# PROBLEM DETAILS:
Through the last line of the entries, please copy every line exactly, starting with the one that contains "This screenshot has height=757, width=1568.".
═══ RECORDED INFORMATION
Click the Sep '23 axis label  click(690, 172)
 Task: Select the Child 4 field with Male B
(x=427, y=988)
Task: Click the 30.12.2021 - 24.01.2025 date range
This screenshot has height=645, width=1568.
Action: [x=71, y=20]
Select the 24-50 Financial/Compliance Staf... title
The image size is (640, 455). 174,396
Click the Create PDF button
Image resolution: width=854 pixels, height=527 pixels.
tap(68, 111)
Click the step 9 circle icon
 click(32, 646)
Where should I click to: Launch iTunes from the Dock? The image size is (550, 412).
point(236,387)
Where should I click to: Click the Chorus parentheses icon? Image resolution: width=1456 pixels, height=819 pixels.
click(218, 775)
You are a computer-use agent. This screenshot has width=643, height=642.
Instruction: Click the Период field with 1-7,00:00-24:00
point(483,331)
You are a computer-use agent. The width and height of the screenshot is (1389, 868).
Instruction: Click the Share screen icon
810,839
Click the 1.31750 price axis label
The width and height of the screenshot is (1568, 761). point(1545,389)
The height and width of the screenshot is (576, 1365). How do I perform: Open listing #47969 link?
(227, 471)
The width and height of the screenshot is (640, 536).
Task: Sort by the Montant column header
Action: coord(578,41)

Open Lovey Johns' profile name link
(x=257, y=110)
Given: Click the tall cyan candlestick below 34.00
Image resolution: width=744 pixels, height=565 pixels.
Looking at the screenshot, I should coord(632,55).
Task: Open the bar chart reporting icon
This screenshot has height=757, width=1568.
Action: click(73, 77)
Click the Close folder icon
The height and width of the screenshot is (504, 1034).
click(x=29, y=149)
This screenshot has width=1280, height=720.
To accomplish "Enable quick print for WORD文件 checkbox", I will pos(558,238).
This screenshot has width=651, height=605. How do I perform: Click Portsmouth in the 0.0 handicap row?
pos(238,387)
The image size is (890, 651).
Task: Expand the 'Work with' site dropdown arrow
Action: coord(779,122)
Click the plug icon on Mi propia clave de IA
══════
# EXERCISE OUTPUT:
This screenshot has height=757, width=1568.
Action: click(73, 77)
Click the Close folder icon
The height and width of the screenshot is (504, 1034).
click(x=29, y=149)
This screenshot has width=1280, height=720.
To accomplish "Enable quick print for WORD文件 checkbox", I will pos(558,238).
This screenshot has width=651, height=605. How do I perform: Click Portsmouth in the 0.0 handicap row?
pos(238,387)
The image size is (890, 651).
Task: Expand the 'Work with' site dropdown arrow
Action: coord(779,122)
Click the plug icon on Mi propia clave de IA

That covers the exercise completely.